سالم، السيد عبد العزيز. تاريخ الإسكندرية و حضارتها في العصر الإسلامي . الإسکندرية: مؤسسة شباب الجامعة للطباعة و النشر، ١٩٨٢، الطبعة الثانية، ٦٥٢ ص
Salim, al-Sayyid ʻAbd al-ʻAziz. Tarikh al-Iskandariyyah wa-Hadaratuha fi al-ʻAsr al-Islami. Alexandria: Muʼassasat Shabab al-Jami‘ah lil-Tiba‘ah wa-al-Nashr, 1982, 2. baskı, 652 s.
ÖZET
İslam Döneminde İskenderiye’nin Tarih ve Kültürü
تاريخ الإسكندرية و حضارتها في العصر الإسلامي
İskenderiye’nin İslam dönemindeki tarihi, Yunan ve Roma dönemindeki tarihi ile karşılaştırıldığında, tarihçilerden görece sınırlı bir ilgi görmüştür. Kitabın giriş bölümüne göre, Abdul Aziz Salim’i şehrin tarihindeki unutulmuş bu döneme ışık tutmaya sevk eden bu sınırlı ilgidir. Şehrin İslami mirasının büyük kısmının kaybedilmiş olması ve İskenderiye’nin bu döneminden kalma surlarının bir kısmının ortaya çıkarılmış olması da İskenderiye’nin İslami mirası üzerine araştırma yapmayı teşvik etmiştir.
Kitap iki ana kısma ayrılan 489 sayfadan oluşmaktadır. Bu kısımlardan ilki İskenderiye’nin tarihini MÖ 332’de kuruluşundan son altın dönemini yaşadığı ve bir düşüş dönemine girdiği MS 1421’e kadarki süreçte ele almaktadır. İkinci kısım askerî , dinî ve sivil yapıları dâhil edecek şekilde, şehrin kentsel çevresini tasvir etmek yoluyla İskenderiye’nin kültürü ile ilgilenmektedir. Kitap, nihai olarak, şehirdeki ekonomik ve entelektüel yaşamın bir anlatısını sunarak sona ermektedir.
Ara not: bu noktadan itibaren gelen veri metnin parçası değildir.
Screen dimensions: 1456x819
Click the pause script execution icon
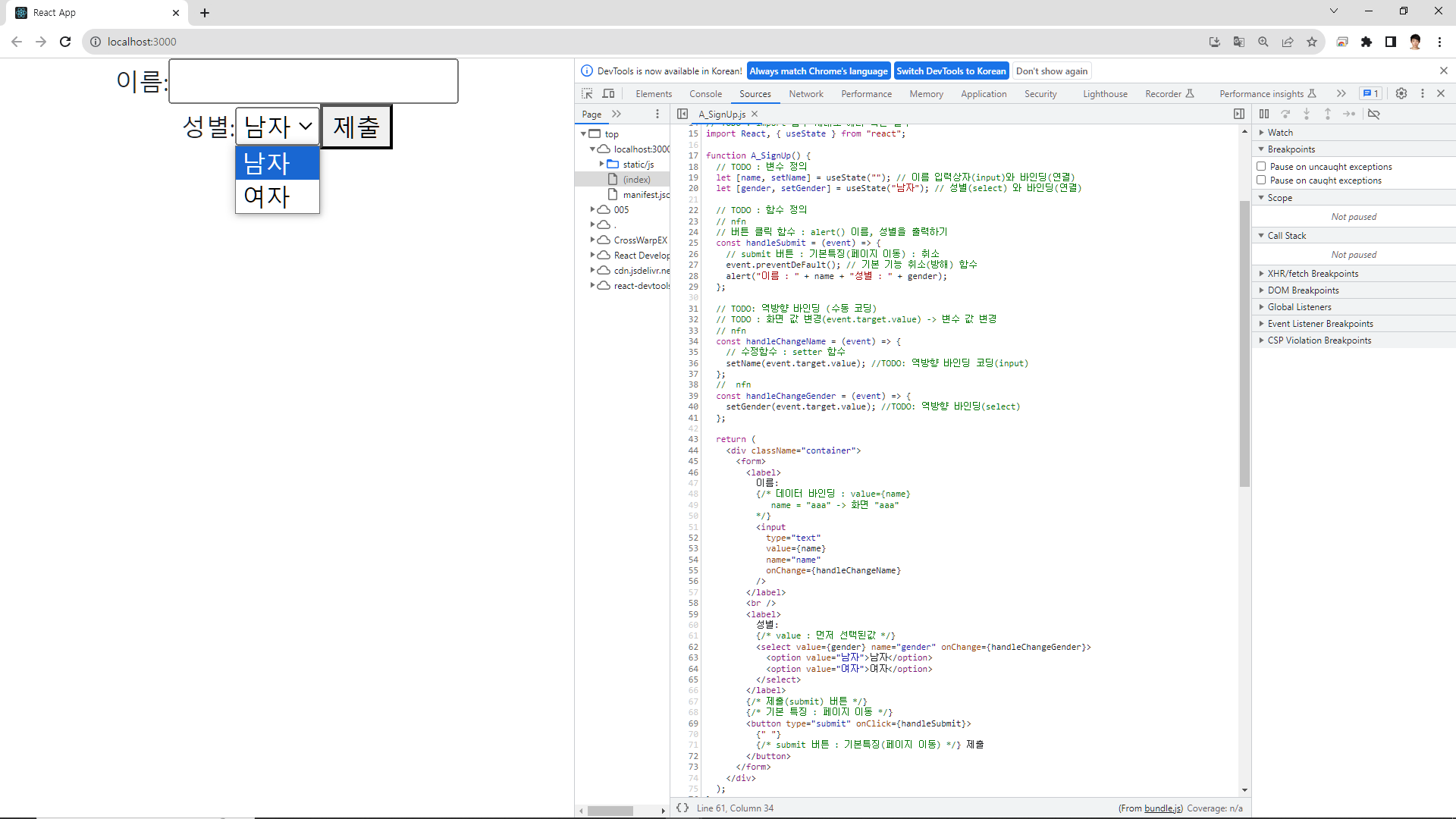point(1264,114)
Eser her ne kadar İskenderiye’nin uzun tarihi ile ilgili genel bir bakış açısı sunsa da, yine de daha çok yedi tarihî döneme ayırdığı İslami döneme odaklanmaktadır ki bu yedi bölüm şehrin kuruluşuyla başlamakta, Emevi, Abbasi, Fatımi ve Eyyubi dönemleriyle devam etmekte ve şehrin gerilemesiyle sona ermektedir. Bu sınıflandırma okuyucunun zaman çerçevesini ve en önemli tarihsel olayları kavramasını kolaylaştırmaktadır. Kitabın ikinci kısmına gelince, bu kısmın betimsel anlatımı İskenderiye’nin tanık olduğu, camilerin dinî mimarisi ve sarayların sivil mimarisi ile mesken ve kamu binalarının mimarisi gibi en önemli medeni başarılara göre tematik olarak bölünmüştür. Kitabın ortalama okuyucu kitlesi tarafından anlaşılabilmesini mümkün kılan, kolay ve açık bir yapıya sahip olan üslubu da bahis konusu edilmeye değerdir.
Yazar İskenderiye’nin İslami mimarisine gözle görülür bir ilgi gösterse de, kitabın bazı eksikliklerini, özellikle görsel malzemelerin bulunmadığını belirtmek gerekir. Bunlar, kitabı zenginleştirebilir ve okuyucular arasında şehre dair daha geniş bir farkındalık yaratabilirdi. Buna rağmen, kitap İskenderiye’nin tarihî ve kentsel kültürüne dair iyi araştırılmış ve kapsayıcı bir genel bakış açısı sunarak okuyucunun dikkatini şehrin İslami mirasının kentsel zenginliğine çekmekte başarılı olmuştur.